- _What to work on_
The answer must consist solely of the lines from the one with "Instruction: Switch to JComments options tab" through the last line of the data, copied exactly, with no pictures.

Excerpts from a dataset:
----------------------------------------

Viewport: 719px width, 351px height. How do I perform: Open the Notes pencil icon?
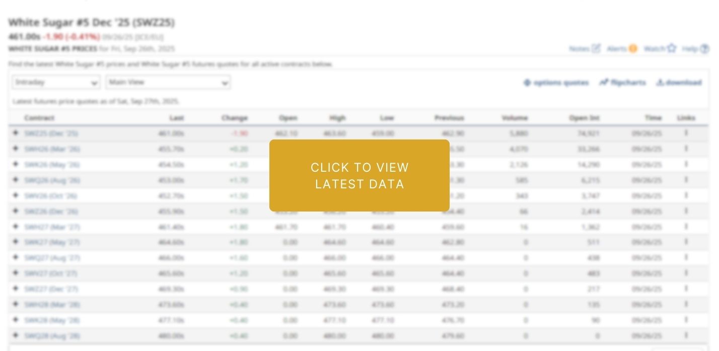point(596,48)
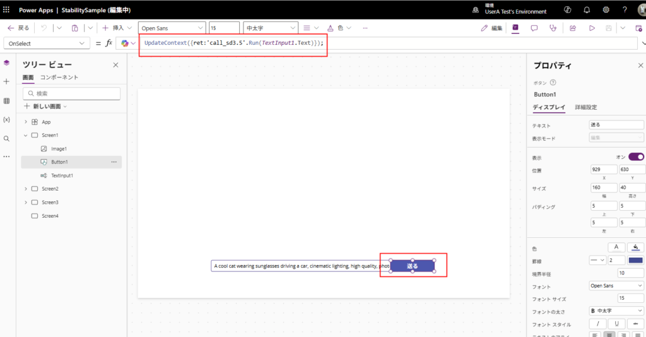Click the comments icon in toolbar
The width and height of the screenshot is (646, 337).
coord(534,28)
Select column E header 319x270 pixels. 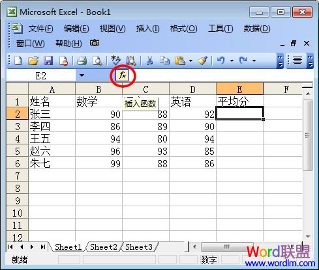[x=239, y=89]
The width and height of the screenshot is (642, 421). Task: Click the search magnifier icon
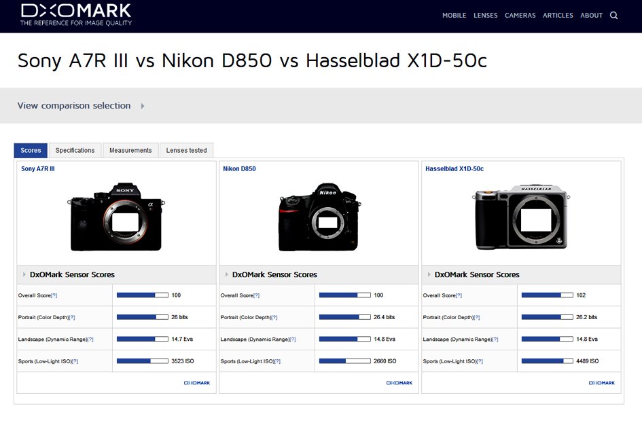click(x=614, y=16)
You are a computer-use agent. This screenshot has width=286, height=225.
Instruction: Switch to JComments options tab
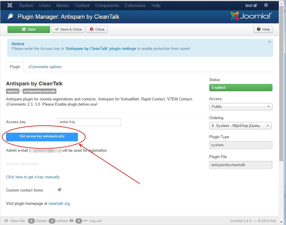click(x=45, y=67)
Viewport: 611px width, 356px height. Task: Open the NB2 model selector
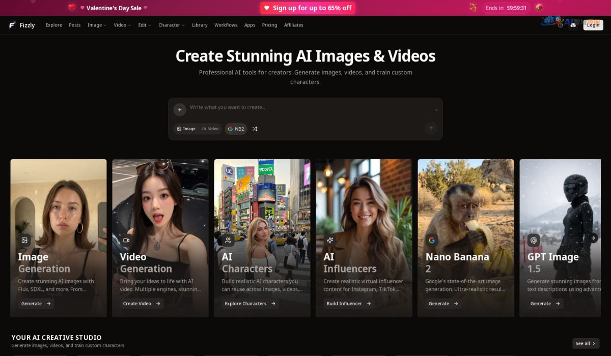(236, 129)
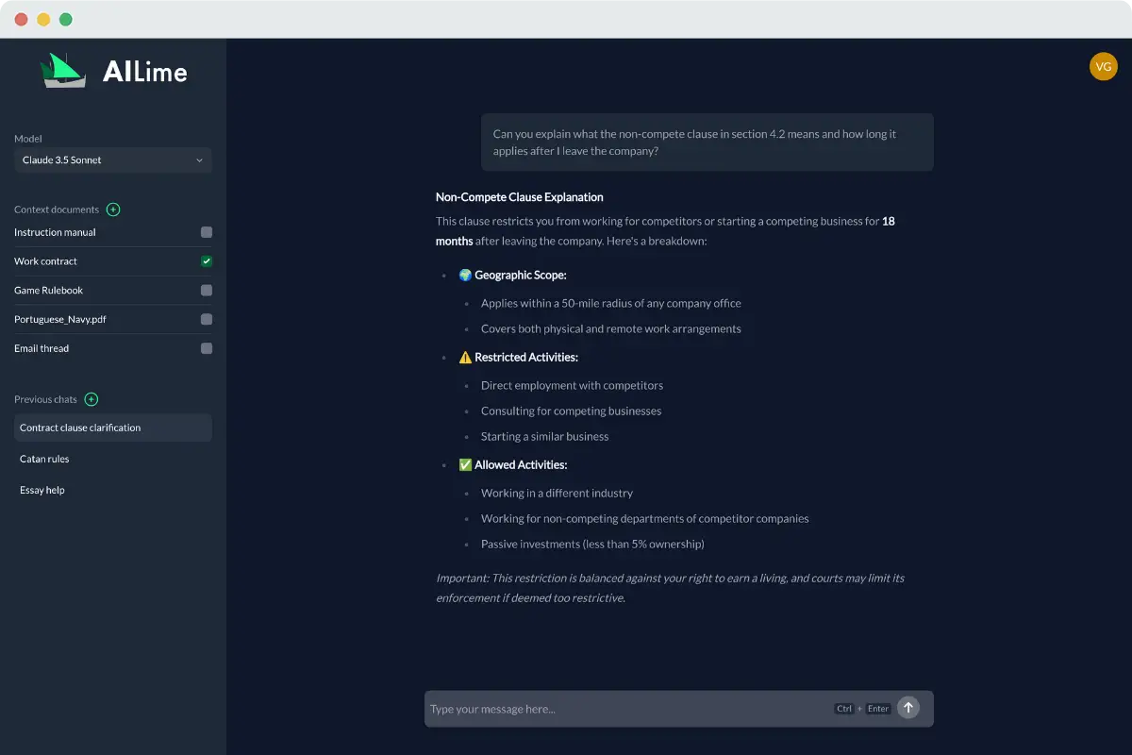Start a new chat with plus icon
This screenshot has height=755, width=1132.
point(92,399)
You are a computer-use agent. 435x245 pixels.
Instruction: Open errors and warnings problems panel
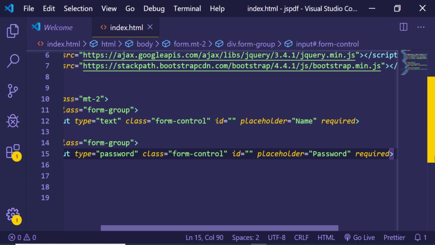pyautogui.click(x=22, y=238)
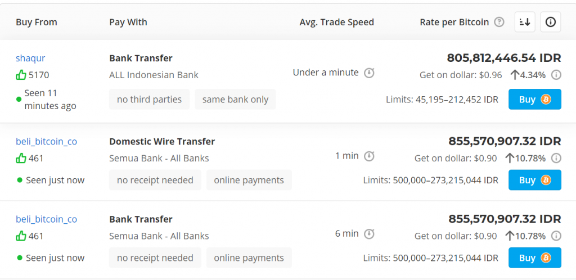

----------------------------------------

- _Result_
Instruction: Switch to JComments options tab
click(x=45, y=67)
Viewport: 611px width, 356px height. Task: Open the NB2 model selector
(236, 129)
Start a new chat with plus icon
This screenshot has height=755, width=1132.
point(92,399)
You are a computer-use agent. 435x245 pixels.
Instruction: Open errors and warnings problems panel
pyautogui.click(x=22, y=238)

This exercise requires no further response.